- **ACTIVIDAD**:
Reproduce completo y sin cambios el texto sobre la tontería y el verano.

- **FRAGMENTO DE PÁGINA**:
Algo típico de la ideología “verano”. La creencia de que con la inmediata llegada del calor hay que dejar de pensar y entregarse a la boludez con una sonrisa perenne, por lo menos hasta que la sensación térmica del otoño nos haga recordar el sentido de la palabra templado.

Ahora, ¿siempre dejar de pensar es caer inevitablemente en la estupidez?  De hecho, cuando soñamos no estamos pensando, ni cuando hacemos el amor (es más, se estropea si pensamos mucho), ni cuando practicamos deportes. Soñar, tener sexo, jugar al fútbol no son actividades estúpidas, aunque se las pueda hacer de forma estúpida. Es más, los Monty Python tenían en su programa de televisión un sketch acerca de un supuesto “ministerio de pasos tontos”, que por cierto eran muy trabajosos y ensayados. No necesariamente los descansos cerebrales nos entregan a la imbecilidad. Y muchas veces se verifica lo contrario.

Por otra parte, esta forma de la boludez que transmite la publicidad se piensa como pasiva, se consume un brebaje -no es casual que la mayoría de esta clase de avisos se vincule con lo líquido- y de pronto somos tontamente felices, que es la mejor manera de ser tonto. Es como si los tarados no sufrieran. No sería muy difícil demostrar lo contrario. Homero Simpson, que es desde hace veinte años el tonto por antonomasia de la tele, vive sometido a las penurias que le produce no ser lúcido. Es más, su tontería no le impide darse cuenta de sus limitaciones. Esta contradicción, aunque no sea la palabra exacta, es una de las razones de la persistencia del éxito de la tira y el hecho casi increíble de que no muestre síntomas de agotamiento pese al paso del tiempo. Los Simpsons es una demostración de que la miseria tiene mil matices y de que la tontería es una condición humana con espesores y variantes.

- **SECCIÓN DE DATOS**:
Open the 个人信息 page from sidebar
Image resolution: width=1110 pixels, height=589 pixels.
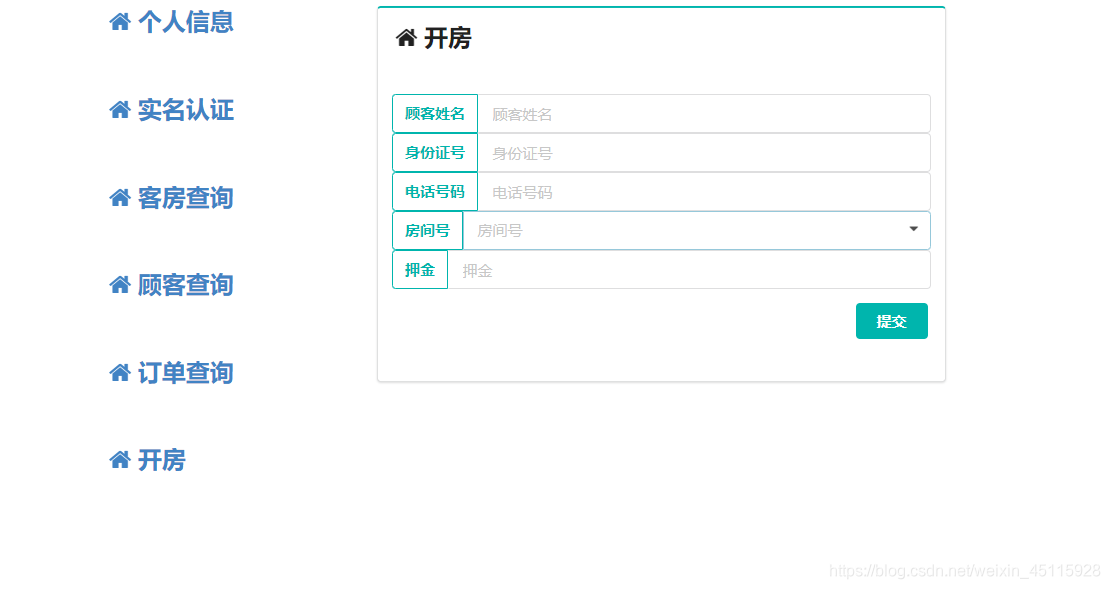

- **SOLUCIÓN**:
Algo típico de la ideología “verano”. La creencia de que con la inmediata llegada del calor hay que dejar de pensar y entregarse a la boludez con una sonrisa perenne, por lo menos hasta que la sensación térmica del otoño nos haga recordar el sentido de la palabra templado.

Ahora, ¿siempre dejar de pensar es caer inevitablemente en la estupidez?  De hecho, cuando soñamos no estamos pensando, ni cuando hacemos el amor (es más, se estropea si pensamos mucho), ni cuando practicamos deportes. Soñar, tener sexo, jugar al fútbol no son actividades estúpidas, aunque se las pueda hacer de forma estúpida. Es más, los Monty Python tenían en su programa de televisión un sketch acerca de un supuesto “ministerio de pasos tontos”, que por cierto eran muy trabajosos y ensayados. No necesariamente los descansos cerebrales nos entregan a la imbecilidad. Y muchas veces se verifica lo contrario.

Por otra parte, esta forma de la boludez que transmite la publicidad se piensa como pasiva, se consume un brebaje -no es casual que la mayoría de esta clase de avisos se vincule con lo líquido- y de pronto somos tontamente felices, que es la mejor manera de ser tonto. Es como si los tarados no sufrieran. No sería muy difícil demostrar lo contrario. Homero Simpson, que es desde hace veinte años el tonto por antonomasia de la tele, vive sometido a las penurias que le produce no ser lúcido. Es más, su tontería no le impide darse cuenta de sus limitaciones. Esta contradicción, aunque no sea la palabra exacta, es una de las razones de la persistencia del éxito de la tira y el hecho casi increíble de que no muestre síntomas de agotamiento pese al paso del tiempo. Los Simpsons es una demostración de que la miseria tiene mil matices y de que la tontería es una condición humana con espesores y variantes.